INPUT DATA:

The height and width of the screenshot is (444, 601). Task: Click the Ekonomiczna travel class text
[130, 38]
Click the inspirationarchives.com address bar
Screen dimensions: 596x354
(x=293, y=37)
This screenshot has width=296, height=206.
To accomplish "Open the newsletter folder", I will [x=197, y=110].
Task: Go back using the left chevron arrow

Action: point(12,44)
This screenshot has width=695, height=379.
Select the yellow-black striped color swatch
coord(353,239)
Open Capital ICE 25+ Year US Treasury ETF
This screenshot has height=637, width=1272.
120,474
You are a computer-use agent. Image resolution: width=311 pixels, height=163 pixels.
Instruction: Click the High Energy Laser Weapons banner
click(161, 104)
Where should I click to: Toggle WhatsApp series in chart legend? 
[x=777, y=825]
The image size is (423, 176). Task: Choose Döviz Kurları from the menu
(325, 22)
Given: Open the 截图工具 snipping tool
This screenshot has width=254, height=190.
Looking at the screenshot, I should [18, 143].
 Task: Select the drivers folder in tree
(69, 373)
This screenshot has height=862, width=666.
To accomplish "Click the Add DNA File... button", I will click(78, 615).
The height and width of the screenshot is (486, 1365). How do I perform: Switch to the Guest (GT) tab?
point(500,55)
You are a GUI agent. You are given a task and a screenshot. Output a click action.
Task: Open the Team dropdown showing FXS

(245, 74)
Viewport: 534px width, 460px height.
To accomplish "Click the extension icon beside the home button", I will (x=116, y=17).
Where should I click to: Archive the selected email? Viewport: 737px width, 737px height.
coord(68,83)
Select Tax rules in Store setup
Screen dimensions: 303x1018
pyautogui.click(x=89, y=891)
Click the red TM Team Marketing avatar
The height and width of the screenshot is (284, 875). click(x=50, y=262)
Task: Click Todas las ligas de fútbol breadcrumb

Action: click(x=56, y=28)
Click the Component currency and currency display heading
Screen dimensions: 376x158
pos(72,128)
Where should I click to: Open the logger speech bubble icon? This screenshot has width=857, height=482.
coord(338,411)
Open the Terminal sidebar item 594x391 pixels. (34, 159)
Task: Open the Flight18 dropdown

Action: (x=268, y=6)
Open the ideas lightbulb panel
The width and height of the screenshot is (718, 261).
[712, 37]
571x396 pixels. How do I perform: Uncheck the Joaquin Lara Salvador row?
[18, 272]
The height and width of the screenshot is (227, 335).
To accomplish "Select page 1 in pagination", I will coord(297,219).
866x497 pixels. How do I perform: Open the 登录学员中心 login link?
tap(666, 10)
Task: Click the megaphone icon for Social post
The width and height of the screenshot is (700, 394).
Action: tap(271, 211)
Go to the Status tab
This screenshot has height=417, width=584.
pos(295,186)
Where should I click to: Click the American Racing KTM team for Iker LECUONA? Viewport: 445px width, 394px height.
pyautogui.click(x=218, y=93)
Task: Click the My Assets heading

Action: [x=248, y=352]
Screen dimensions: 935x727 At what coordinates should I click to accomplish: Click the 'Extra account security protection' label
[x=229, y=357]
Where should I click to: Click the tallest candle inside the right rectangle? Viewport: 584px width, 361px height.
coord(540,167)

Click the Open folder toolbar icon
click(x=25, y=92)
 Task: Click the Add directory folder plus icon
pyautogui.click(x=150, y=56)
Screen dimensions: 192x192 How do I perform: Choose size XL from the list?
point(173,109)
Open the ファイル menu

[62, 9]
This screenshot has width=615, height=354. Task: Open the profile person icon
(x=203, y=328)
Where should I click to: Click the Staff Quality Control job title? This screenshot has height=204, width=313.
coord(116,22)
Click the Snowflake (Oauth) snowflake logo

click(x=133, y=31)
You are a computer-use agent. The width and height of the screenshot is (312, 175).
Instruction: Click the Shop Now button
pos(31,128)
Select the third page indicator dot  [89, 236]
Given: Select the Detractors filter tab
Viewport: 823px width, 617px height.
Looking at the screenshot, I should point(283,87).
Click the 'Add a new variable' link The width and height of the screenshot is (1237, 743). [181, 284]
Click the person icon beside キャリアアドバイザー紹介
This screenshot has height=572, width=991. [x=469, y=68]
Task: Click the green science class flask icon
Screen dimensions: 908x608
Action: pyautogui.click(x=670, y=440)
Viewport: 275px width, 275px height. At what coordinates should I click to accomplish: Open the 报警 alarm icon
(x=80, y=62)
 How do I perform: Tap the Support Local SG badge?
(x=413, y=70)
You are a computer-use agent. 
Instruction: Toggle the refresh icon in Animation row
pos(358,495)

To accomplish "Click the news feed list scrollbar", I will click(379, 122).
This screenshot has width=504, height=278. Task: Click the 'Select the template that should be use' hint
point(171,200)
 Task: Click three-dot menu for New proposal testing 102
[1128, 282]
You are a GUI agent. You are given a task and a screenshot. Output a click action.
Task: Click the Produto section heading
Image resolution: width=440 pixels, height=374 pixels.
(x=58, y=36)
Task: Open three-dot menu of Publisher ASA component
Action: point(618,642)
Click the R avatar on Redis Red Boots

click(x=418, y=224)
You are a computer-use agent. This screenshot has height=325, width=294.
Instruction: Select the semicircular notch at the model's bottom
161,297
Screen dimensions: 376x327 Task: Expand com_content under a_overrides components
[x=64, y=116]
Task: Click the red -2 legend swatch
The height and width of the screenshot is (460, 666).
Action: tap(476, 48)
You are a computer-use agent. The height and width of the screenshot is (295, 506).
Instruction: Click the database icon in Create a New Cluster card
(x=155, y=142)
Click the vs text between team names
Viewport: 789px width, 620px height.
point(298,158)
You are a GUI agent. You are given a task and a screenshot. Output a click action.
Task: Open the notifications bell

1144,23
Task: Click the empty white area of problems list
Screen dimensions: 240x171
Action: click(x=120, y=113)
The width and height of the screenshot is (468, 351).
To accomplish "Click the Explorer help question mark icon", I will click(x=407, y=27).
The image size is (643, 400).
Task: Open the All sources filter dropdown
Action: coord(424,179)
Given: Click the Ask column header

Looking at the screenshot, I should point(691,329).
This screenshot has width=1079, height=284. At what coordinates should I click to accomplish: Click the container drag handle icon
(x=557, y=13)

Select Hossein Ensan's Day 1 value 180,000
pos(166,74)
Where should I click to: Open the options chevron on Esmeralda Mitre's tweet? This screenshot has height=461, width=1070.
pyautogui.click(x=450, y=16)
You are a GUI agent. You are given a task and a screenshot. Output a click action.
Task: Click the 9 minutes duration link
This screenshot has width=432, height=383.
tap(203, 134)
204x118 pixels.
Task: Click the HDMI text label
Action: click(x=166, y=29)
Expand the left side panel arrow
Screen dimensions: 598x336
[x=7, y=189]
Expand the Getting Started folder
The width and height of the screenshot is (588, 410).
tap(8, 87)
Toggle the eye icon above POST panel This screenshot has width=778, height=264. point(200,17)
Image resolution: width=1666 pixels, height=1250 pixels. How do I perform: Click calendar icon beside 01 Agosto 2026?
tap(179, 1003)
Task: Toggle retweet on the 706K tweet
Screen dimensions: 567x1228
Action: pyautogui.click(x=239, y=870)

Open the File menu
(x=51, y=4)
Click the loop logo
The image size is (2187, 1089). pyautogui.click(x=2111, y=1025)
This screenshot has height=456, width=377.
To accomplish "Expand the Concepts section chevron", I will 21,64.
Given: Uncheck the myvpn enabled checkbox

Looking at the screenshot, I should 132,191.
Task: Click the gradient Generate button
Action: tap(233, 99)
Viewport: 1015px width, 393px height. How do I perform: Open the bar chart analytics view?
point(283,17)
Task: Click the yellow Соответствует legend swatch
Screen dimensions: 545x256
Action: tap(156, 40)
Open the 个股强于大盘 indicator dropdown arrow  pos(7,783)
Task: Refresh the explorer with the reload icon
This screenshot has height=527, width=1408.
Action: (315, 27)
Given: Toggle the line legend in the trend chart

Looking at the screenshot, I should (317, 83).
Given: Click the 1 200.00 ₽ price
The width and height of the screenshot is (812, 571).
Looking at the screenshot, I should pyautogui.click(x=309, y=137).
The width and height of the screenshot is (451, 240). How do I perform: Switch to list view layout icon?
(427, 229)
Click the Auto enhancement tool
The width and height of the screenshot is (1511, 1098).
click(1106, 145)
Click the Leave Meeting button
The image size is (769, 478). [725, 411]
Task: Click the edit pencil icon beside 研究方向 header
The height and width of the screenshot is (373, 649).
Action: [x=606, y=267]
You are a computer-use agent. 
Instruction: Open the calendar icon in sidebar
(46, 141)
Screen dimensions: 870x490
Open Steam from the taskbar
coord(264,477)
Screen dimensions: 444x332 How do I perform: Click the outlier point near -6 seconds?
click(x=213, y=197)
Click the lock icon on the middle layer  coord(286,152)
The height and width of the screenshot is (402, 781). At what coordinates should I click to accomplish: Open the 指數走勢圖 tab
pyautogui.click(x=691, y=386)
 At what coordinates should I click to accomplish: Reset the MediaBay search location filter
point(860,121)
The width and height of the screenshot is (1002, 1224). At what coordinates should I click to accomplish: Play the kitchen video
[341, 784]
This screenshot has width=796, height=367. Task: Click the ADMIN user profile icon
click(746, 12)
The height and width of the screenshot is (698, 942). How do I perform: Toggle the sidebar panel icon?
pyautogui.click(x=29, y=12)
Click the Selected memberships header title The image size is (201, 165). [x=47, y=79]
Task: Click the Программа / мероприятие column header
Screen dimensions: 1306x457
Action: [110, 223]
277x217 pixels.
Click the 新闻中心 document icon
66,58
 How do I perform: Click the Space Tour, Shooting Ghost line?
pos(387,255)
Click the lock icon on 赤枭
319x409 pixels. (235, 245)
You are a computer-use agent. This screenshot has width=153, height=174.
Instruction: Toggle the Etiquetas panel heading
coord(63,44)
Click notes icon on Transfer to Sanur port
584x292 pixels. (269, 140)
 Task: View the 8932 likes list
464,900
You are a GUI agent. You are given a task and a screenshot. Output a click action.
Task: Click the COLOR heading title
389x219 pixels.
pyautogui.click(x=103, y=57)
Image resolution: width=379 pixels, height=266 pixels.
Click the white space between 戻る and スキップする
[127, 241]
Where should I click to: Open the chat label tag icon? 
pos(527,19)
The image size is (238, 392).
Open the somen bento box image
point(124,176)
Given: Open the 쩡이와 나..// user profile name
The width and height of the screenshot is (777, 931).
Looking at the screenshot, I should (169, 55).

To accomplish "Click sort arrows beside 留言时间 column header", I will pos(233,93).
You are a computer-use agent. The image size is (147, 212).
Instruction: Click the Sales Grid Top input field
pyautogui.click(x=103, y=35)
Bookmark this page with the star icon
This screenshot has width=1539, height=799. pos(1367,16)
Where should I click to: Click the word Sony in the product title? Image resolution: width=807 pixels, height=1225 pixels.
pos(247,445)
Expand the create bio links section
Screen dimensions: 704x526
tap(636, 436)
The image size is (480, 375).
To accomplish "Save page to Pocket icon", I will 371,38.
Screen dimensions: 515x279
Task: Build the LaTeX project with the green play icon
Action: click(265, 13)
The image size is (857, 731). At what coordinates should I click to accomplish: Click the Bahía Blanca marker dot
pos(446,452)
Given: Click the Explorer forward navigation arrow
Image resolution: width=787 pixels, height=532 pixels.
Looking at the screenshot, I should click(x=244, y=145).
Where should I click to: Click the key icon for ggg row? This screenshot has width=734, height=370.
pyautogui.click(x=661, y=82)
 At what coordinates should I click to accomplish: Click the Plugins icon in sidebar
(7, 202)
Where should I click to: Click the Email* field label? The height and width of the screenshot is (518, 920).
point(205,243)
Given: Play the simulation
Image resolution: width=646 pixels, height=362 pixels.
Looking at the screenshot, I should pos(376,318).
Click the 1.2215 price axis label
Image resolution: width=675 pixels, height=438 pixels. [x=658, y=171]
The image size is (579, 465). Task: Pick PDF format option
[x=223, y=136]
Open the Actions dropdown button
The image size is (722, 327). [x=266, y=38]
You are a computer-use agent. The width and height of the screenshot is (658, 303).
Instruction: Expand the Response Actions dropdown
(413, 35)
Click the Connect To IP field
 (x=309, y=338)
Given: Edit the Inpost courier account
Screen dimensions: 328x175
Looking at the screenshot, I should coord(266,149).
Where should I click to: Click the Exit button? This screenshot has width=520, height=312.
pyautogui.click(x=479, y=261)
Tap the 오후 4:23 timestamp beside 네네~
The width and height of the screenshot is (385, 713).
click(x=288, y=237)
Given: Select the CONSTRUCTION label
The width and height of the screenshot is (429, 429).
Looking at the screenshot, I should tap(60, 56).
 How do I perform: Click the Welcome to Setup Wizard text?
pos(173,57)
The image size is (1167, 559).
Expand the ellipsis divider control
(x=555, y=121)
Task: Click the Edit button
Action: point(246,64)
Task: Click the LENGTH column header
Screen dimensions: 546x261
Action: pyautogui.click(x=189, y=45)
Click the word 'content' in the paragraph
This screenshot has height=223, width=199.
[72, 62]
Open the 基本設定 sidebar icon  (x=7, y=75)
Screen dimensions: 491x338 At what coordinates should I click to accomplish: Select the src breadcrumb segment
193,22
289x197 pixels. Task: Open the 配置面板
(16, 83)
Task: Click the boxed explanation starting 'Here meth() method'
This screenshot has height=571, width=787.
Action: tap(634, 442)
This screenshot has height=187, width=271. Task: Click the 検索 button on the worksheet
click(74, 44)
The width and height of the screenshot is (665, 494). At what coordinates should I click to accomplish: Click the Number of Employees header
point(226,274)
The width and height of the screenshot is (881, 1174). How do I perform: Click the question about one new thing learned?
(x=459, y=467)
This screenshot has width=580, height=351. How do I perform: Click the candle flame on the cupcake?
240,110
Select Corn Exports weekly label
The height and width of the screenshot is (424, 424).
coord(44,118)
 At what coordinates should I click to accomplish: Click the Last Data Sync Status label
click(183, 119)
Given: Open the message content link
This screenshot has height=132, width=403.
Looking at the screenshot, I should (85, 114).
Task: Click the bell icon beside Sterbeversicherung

EXERCISE:
Report every line from the listing above where the string "section" can be found.

ANSWER SPACE:
Task: Click the Produto section heading
To accomplish "Expand the Concepts section chevron", I will 21,64.
Expand the create bio links section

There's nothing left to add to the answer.